It’s all good advice.

I’ve taken over 12,000 photographs this year. I’ve been doing some rudimentary calculations, and I make that over 1,000 each month. And this month hasn’t even finished yet. The vast majority of those were for a work project, and I’m pretty happy with the way that things worked out there. But maybe only around 120 of those were real top-notch “keepers”.
I’ve been doing some rudi… ag… look, it’s about 1%.

The joy of digital photography is that you can go and shoot almost limitless numbers of images in the hunt for that 1% or that 120. Had I not been a) traveling and b) often under time pressure, I’d like to think that I might have managed the same number of good shots (or even more) from a much smaller overall total. There are different ways of getting a reasonable amount of decent photos and this high volume approach suited my needs for this project. Incidentally, if I did the same project again, I’d also probably manage a better ratio: it was a steep learning curve.
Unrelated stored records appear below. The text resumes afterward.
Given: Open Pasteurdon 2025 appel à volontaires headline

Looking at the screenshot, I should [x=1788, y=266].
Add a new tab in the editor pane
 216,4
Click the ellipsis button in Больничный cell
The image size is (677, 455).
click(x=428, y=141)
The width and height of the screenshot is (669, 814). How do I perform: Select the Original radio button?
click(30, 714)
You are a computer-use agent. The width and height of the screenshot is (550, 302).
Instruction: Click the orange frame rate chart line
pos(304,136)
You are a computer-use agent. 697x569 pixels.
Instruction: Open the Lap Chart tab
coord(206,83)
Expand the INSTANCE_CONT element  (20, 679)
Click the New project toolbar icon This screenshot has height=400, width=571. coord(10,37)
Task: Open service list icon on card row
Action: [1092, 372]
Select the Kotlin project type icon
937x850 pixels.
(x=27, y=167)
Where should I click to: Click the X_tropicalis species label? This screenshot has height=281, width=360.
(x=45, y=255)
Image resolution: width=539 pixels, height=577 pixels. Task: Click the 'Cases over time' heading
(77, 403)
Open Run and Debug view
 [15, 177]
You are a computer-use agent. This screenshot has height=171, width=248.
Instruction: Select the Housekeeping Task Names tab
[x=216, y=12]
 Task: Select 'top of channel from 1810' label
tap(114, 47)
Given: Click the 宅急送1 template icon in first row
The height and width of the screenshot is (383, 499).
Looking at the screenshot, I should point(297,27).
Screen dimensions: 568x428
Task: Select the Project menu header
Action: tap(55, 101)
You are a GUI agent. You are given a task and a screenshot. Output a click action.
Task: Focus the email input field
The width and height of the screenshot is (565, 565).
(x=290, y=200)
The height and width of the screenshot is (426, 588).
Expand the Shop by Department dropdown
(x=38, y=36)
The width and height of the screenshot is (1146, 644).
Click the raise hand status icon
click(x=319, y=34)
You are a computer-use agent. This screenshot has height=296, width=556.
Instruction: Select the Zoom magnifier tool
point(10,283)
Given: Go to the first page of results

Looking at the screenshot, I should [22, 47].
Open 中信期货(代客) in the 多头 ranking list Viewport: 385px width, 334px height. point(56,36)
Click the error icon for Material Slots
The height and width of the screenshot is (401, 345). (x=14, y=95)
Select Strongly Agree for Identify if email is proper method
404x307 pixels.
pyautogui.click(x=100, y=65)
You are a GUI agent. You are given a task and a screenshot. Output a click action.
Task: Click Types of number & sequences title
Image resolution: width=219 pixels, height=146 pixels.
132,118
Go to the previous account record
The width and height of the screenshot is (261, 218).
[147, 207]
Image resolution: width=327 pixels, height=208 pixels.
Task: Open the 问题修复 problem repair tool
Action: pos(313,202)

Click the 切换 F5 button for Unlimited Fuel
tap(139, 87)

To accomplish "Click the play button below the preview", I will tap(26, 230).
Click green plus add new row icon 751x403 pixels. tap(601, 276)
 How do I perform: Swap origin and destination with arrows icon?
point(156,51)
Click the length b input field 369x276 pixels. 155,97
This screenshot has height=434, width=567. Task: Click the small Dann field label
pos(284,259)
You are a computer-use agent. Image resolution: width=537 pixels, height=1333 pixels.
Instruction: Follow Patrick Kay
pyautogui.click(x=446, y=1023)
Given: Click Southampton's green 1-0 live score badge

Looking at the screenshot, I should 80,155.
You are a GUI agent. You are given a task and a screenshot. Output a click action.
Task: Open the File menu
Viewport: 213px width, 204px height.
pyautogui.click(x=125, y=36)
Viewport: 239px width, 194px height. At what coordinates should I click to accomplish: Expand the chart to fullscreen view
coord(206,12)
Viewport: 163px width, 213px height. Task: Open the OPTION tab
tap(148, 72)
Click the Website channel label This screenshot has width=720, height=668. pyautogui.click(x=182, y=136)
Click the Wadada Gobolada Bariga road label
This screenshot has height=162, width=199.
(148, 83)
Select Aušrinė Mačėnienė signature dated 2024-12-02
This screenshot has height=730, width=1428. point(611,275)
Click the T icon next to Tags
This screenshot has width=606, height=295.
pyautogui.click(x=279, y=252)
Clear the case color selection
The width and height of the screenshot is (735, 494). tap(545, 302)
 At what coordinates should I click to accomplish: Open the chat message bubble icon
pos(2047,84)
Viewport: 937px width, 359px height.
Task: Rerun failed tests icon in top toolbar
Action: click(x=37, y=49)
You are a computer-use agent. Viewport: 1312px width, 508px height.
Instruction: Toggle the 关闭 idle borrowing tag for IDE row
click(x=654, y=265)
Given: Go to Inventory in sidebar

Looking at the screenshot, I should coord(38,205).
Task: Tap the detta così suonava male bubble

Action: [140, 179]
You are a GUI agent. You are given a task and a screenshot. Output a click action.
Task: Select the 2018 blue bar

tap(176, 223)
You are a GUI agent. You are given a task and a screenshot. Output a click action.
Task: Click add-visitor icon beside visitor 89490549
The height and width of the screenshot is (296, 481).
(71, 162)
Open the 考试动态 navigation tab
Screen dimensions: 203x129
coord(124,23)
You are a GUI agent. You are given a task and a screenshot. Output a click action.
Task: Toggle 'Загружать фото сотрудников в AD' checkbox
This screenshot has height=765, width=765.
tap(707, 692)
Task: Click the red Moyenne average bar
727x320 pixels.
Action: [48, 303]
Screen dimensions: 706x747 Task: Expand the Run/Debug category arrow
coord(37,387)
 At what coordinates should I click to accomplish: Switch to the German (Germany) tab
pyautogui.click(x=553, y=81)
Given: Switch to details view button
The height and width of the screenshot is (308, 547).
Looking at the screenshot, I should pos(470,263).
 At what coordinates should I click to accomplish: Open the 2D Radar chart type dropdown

As for Flickr, I uploaded “just” 143 images this year, against my overall average of 630. 35 of that 143 were from our Karoo road trip and 17 of them were from the above mentioned work project, meaning that just 91 (64%) of them were from “non-specific” occasions.

And of them all, I can count just 10 that I think are really good. Not worldbeaters, not course records, but just decent images that I am properly happy with. 10 out of 143 out of 12,175.

Sadly, very few of that 10 can be used as easy blog fodder over the festive period, because I have already shared them because I liked them so much. Which leaves me the choice of about 133 mediocre images to put on here until whenever I start “properly”blogging again.

Lucky you.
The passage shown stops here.